The website system 107 collects specialized data on users and organizations from the web crawler 109. The website system 107 receives from a user a search string (via a search webpage provided by a website 121, for example) with a request to create a technology overview and research report with recent updates and research information in the field for a user specified technology/subject area. It creates a technology overview and research report and presents it. Similarly, it creates user profiles, yearbooks, resumes based on the specialized data collected from web crawling by the web crawler 109.
The relationship tracker module 115 determines the dates of relationships, duration of those relationships, the category and type of those relationships and storing them as searchable data in a database 119. An entity tracker module 117 collects and tracks details of the one or more entities, the details comprising activities associated with the one or more entities, and modifications to those details over time, and stores them in the database 119. The website system 107, when triggered, provides a report related to one of the one or more entities, a report of relationships over time for a given entity among the one or more entities, or a report of activities associated with the given entity specified.
The basic set of features supported by the web crawler 109 is the creation and management of a URL frontier. It takes a list of seed URLs as its input and repeatedly executes the following steps. Remove a URL from the URL list, determine the IP address of its host name, download the corresponding document, process it and note items of interest (save items of interest optionally) and extract any links contained in it. For each of the extracted links, ensure that it is an absolute URL (derelativizing it if necessary), and add it to the list of URLs to download, provided it has not been encountered before. If desired, process the downloaded document in other ways (e.g., index its content, note if it is a research paper associated with a technology, a resume, a product information, a transcript, a record of achievement, a patent, etc.). This basic features are implemented employing a number of functional components:

- the URL frontier manager module 113 for storing the list of URLs to download;
- name resolution module associated with the web crawler 109 to convert host names into IP addresses and vice versa, as needed;
- the external systems interface 123 also used for downloading documents using the HTTP protocol (or other protocols, as applicable)
- a link and references extraction module of the web crawler 109 for extracting links from HTML documents; and
- a link tracker module of the web crawler 109 for determining whether a URL has been encountered before.

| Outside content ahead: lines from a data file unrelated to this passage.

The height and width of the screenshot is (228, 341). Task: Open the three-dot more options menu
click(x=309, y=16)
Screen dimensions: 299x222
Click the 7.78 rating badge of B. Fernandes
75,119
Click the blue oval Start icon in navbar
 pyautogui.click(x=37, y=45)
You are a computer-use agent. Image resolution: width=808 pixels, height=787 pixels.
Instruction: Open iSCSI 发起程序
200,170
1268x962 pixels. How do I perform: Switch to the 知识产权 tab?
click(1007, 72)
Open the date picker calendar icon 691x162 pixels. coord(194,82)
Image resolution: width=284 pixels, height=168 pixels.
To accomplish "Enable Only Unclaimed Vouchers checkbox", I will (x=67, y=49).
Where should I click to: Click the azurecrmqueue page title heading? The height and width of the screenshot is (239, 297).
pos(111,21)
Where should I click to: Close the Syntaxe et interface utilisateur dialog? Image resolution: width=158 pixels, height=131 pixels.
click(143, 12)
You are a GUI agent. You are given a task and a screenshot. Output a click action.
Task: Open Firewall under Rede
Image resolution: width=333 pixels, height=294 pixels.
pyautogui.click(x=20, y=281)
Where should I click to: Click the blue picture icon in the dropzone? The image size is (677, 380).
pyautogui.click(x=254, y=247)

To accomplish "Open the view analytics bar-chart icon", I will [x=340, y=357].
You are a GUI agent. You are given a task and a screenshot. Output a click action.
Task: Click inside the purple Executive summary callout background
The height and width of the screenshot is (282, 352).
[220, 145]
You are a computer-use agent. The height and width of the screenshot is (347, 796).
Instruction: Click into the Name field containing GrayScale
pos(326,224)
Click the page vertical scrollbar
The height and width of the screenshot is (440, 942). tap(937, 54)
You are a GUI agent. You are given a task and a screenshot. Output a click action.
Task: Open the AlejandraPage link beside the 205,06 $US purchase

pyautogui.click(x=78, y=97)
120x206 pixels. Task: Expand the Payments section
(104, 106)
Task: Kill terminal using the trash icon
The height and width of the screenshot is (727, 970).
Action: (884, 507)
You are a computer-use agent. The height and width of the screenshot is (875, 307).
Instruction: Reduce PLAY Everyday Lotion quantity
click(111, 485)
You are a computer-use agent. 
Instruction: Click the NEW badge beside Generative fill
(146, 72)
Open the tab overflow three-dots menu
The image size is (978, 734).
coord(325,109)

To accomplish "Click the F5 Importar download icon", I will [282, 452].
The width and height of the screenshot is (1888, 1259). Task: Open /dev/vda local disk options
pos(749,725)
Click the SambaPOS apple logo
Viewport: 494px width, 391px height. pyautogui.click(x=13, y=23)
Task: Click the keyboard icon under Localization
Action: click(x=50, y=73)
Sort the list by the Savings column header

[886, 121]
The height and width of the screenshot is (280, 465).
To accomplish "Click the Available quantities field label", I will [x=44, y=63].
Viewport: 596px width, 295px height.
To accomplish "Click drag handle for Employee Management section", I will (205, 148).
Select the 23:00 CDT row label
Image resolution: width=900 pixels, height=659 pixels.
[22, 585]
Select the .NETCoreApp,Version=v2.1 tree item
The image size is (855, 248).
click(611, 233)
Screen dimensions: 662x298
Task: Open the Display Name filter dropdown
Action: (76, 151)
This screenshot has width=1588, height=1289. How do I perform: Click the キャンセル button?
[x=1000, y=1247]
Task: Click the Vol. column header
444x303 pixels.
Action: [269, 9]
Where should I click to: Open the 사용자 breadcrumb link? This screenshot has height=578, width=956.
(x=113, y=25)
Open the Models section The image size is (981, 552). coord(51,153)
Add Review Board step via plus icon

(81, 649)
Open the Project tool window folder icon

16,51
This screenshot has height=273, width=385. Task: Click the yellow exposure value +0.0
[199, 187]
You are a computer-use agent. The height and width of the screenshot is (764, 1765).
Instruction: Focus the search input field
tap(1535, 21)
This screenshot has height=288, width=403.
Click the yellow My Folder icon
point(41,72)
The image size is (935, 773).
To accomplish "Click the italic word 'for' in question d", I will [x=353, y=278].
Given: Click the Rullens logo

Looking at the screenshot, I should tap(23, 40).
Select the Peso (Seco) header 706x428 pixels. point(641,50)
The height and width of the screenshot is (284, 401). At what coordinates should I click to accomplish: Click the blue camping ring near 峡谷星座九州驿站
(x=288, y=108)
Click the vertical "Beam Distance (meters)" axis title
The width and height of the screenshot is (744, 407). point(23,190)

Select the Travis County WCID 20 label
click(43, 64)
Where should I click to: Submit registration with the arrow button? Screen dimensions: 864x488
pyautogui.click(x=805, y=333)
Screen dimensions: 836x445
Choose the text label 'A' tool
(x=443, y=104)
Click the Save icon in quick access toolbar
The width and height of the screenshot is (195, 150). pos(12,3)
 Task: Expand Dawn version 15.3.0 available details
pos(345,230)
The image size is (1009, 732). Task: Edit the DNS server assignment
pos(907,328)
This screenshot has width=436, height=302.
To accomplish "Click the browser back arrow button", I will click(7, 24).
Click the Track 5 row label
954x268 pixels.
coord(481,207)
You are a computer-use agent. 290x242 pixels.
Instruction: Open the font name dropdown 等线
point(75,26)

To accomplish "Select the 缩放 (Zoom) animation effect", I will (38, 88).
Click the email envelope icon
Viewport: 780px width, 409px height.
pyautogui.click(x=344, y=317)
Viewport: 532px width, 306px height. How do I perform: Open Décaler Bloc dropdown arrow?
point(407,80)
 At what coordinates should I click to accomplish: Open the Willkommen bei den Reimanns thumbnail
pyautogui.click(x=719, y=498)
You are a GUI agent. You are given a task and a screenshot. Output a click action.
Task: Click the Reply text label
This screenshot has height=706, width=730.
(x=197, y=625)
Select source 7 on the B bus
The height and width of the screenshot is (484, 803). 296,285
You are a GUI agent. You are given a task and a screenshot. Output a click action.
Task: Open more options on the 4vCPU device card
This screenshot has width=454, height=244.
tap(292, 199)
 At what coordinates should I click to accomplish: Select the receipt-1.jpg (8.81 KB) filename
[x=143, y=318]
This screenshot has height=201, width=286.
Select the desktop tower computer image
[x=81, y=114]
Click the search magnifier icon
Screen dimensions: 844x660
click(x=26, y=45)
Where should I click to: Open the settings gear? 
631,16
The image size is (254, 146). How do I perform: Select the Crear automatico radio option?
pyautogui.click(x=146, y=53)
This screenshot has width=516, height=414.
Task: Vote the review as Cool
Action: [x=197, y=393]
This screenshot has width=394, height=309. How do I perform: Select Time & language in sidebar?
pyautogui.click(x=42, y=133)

The web crawler 109 is one type of bot, or software agent in one embodiment. In general, it starts with a list of URLs to visit, called the seeds. As the web crawler 109 visits these URLs, it identifies all the hyperlinks in the page and adds them to the list of URLs to visit, called the crawl frontier or URL frontier. URLs from the frontier are recursively visited according to a set of policies.
The behavior of a Web crawler is the outcome of a combination of policies:

- a selection policy that states which pages to download and which category of webpage content are of interest or are of a higher priority,
- a re-visit policy that states when to check for changes to the pages,
- a politeness policy that states how to avoid overloading Web sites, how to avoid accessing webpages that are prohibited by a website, etc., and
- a parallelization policy that states how to coordinate distributed Web crawlers, wherein multiple threads are used to access different webpages simultaneously, to make webpage access more efficient and to increase throughput.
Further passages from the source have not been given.